The patients´ liver was monitored by transaminases and an annual ultrasonography. Transaminases were normal, but a tumour was found in the right liver lobe located centrally. Magnetic resonance tomography (Fig. 1) could not differentiate between a hepatocellular adenoma and FNH, but an ultrasonography guided biopsy showed FNH. Danazol was then reduced to 100 mg daily, and the patient was instructed to administer infusions of C1-inhibitor concentrate (Berinert®, ZLB-Behring. Marburg, Germany) intravenously. Disease control was obtained by 1000 IE Berinert® every fourth day. Ultrasonographic follow-up showed no progression of the tumour after 1 year.

2454FIG1.TIF

Fig. 1. Focal nodular hyperplasia (arrow) demonstrated by dynamic contrast-enhanced magnetic resonance imaging. (Courtesy of H. J. Smith, MD, Department of Radiology, Rikshospitalet University Hospital, Oslo.

Discussion

Recent reports have documented the association between danazol and the development of hepatocellular adenomas and carcinomas in patients with HAE (2, 3). The risk seems to increase if taking danazol for more than 10 years, at dosages of more than 100 mg.

FNH is a rather common benign tumour of the liver with unknown pathogenesis, encountered in as much as 3% of the general population (4). FNH has been associated with long-term therapy with sex steroids (androgens and oestrogens) and ketoconazole. The associations are mainly case reports and the associations may be coincidental.

Our patient had been taking danazol for more than 10 years in rather high dosage. The accepted association between attenuated androgens and hepatocellular adenomas and carcinomas, leads us to believe there is a causal relationship between long-term prophylaxis with danazol and the development of FNH in this patient. This underlines the importance of regular liver surveillance in patients with HAE on long-term prophylaxis with androgens.

References

1. Szeplaki G, Varga L, Valentin S, Kleiber M, Karadi I, Romics L, et al. Adverse effects of danazol prophylaxis on the lipid profiles of patients with hereditary angio-oedema. J Allergy Clin Immunol 2005; 115: 864–869.

2. Bork K, Pitton M, Harten P, Koch P. Hepatocellular adenomas in patients taking danazol for hereditary angio-oedema. Lancet 1999; 353: 1066–1067.

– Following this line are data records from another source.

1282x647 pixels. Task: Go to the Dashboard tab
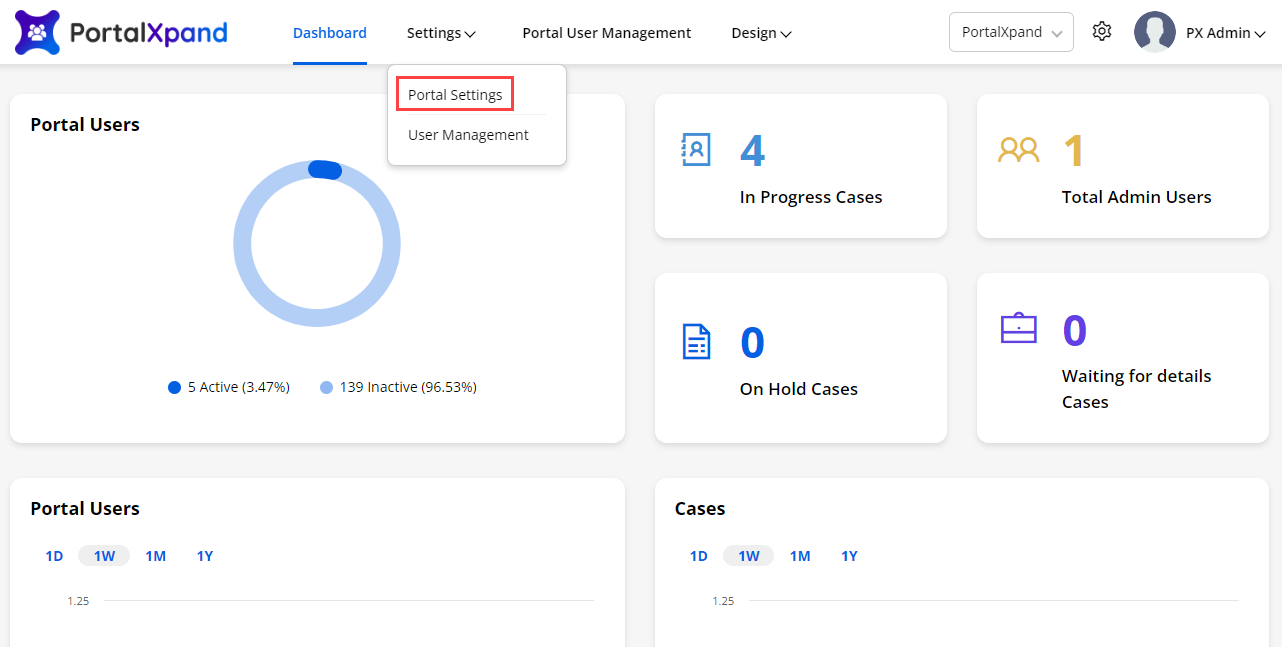coord(329,33)
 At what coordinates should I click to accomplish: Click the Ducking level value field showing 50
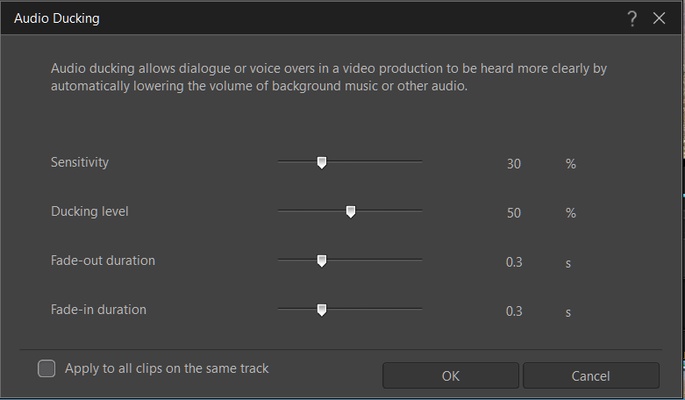click(514, 213)
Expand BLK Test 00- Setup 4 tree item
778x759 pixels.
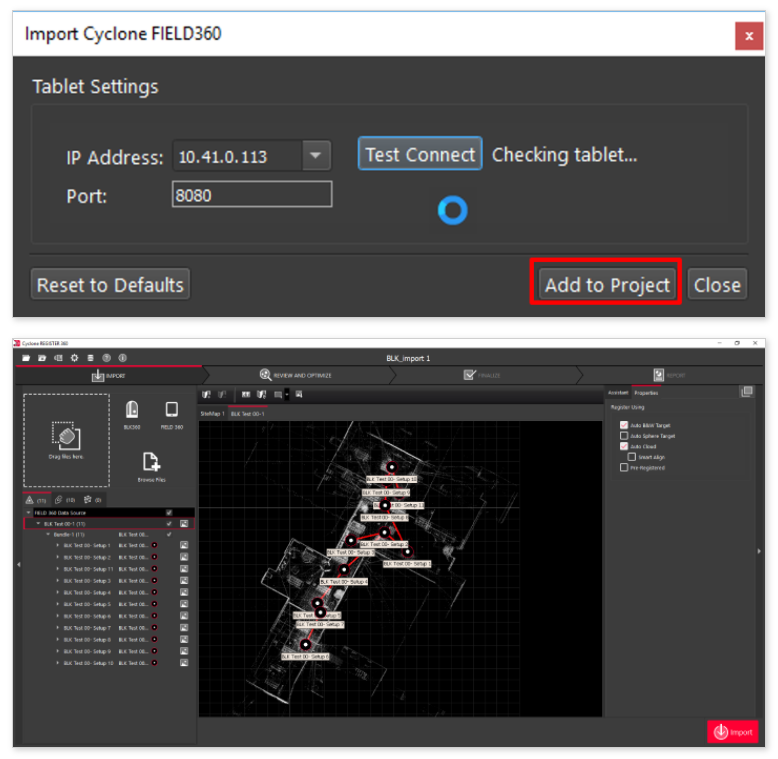point(57,593)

3. Bork K, Schneiders V. Danazol-induced hepatocellular adenoma in patients with hereditary angio-oedema. J Hepatol 2002; 36: 707–709.

4. Choi BY, Nguyen MH. The diagnosis and management of benign hepatic tumors. J Clin Gastroenterol 2005; 39: 401–412.

5. Alberti-Flor JJ, Iskandarani M, Jeffers L, Zeppa R, Schiff ER. Focal nodular hyperplasia associated with the use of a synthetic anabolic androgen. Am J Gastroenterol 1984; 79: 150–151.

6. Bartley J, Loddenkemper C, Lange J, Mechsner S, Radke C, Neuhaus P, et al. Hepatocellular adenoma and focal nodular hyperplasia after long-term use of danazol for endometriosis: a case report. Arch Gynecol Obstet 2004; 269: 290–293.

7. Grange JD, Guechot J, Legendre C, Giboudeau J, Darnis F, Poupon R. Liver adenoma and focal nodular hyperplasia in a man with high endogenous sex steroids. Gastroenterology 1987; 93: 1409–1413.

8. Machado MC, Jukemura J, Bacchella T, Leite KR, Machado MA, Hayek OR, et al. Focal nodular hyperplasia of the liver observed in a patient undergoing prolonged therapy with ketoconazole. Rev Hosp Clin Fac Med Sao Paulo 1990; 45:132–134.